(Required work): The expected answer is a copy of every line in the listing that has the word "node".
━━━━━━━━━━━━━━━━
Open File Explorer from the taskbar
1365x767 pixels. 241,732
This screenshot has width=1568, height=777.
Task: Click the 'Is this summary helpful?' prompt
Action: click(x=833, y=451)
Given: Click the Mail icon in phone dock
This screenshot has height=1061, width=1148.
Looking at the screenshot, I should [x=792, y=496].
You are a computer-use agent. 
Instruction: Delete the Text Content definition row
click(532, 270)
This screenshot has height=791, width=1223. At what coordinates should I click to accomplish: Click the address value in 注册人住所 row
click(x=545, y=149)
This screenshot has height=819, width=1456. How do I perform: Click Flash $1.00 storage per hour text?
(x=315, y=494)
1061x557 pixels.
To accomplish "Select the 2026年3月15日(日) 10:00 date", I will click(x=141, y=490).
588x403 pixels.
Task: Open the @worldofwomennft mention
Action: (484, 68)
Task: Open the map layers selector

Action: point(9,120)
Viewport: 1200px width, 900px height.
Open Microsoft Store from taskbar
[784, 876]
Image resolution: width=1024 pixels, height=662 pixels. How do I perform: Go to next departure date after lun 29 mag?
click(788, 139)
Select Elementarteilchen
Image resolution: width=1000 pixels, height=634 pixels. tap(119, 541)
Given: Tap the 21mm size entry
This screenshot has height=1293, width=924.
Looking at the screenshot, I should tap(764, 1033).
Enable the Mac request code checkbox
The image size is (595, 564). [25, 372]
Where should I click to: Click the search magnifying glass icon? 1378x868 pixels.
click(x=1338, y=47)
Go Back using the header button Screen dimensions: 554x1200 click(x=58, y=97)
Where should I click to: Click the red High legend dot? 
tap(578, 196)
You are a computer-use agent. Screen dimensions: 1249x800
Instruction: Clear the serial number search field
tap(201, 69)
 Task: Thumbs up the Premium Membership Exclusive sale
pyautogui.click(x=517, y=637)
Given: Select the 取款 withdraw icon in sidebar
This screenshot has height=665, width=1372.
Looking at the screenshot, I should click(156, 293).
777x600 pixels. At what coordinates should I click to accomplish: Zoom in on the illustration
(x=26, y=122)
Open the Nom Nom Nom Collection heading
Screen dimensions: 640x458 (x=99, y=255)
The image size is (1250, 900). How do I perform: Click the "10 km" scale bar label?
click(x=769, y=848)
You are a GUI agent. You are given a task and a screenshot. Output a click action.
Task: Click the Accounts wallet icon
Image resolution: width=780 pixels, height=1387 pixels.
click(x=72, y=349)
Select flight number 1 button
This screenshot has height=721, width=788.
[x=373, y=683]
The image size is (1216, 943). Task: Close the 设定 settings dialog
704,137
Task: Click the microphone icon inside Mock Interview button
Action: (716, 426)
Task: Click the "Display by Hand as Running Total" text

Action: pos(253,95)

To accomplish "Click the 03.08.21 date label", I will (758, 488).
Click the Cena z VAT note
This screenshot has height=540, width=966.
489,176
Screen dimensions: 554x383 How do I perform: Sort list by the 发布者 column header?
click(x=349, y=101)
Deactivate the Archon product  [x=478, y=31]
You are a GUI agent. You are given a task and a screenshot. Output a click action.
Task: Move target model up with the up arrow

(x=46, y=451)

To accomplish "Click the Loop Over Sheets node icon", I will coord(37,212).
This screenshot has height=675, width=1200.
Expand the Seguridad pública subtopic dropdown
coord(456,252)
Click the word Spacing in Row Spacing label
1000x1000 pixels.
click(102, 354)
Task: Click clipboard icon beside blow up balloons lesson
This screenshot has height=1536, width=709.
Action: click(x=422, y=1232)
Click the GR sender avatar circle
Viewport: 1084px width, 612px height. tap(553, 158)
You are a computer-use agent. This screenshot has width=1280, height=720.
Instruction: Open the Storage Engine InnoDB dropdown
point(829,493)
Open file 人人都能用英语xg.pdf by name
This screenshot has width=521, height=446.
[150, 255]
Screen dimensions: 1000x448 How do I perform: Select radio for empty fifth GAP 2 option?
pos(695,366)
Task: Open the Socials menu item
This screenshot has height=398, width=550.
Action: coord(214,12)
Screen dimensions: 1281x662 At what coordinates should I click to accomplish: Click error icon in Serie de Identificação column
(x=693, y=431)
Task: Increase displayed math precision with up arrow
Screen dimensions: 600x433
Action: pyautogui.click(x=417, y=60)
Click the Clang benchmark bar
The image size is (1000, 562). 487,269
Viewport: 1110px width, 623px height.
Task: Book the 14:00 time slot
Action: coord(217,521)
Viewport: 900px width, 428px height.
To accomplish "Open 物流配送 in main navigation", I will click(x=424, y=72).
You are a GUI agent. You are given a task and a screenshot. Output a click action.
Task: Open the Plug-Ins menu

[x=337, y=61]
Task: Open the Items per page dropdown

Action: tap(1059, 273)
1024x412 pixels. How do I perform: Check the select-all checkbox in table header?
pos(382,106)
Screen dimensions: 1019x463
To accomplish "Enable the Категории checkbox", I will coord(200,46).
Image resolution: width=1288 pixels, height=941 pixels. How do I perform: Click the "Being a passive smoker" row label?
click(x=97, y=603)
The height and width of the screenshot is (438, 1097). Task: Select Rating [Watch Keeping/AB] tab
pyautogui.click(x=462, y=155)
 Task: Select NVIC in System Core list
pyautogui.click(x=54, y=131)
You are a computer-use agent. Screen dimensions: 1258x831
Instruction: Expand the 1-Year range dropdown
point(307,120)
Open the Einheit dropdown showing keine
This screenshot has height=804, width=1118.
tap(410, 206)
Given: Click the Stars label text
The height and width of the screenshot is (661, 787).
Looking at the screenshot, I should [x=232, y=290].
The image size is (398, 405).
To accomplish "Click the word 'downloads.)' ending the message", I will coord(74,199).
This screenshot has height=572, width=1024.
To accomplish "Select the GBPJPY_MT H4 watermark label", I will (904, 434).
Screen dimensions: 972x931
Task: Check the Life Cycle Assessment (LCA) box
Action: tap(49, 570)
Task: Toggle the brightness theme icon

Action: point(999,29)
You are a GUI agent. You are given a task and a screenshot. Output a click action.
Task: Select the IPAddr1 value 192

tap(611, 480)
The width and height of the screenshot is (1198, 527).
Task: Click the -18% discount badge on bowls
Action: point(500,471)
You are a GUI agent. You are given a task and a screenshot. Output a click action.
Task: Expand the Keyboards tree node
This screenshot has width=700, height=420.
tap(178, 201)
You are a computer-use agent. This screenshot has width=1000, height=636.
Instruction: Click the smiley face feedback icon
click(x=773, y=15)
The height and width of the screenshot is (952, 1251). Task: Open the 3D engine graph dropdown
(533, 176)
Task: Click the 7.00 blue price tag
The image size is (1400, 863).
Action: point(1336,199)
━━━━━━━━━━━━━━━━
(Exercise answer):
To accomplish "Click the Loop Over Sheets node icon", I will coord(37,212).
Task: Expand the Keyboards tree node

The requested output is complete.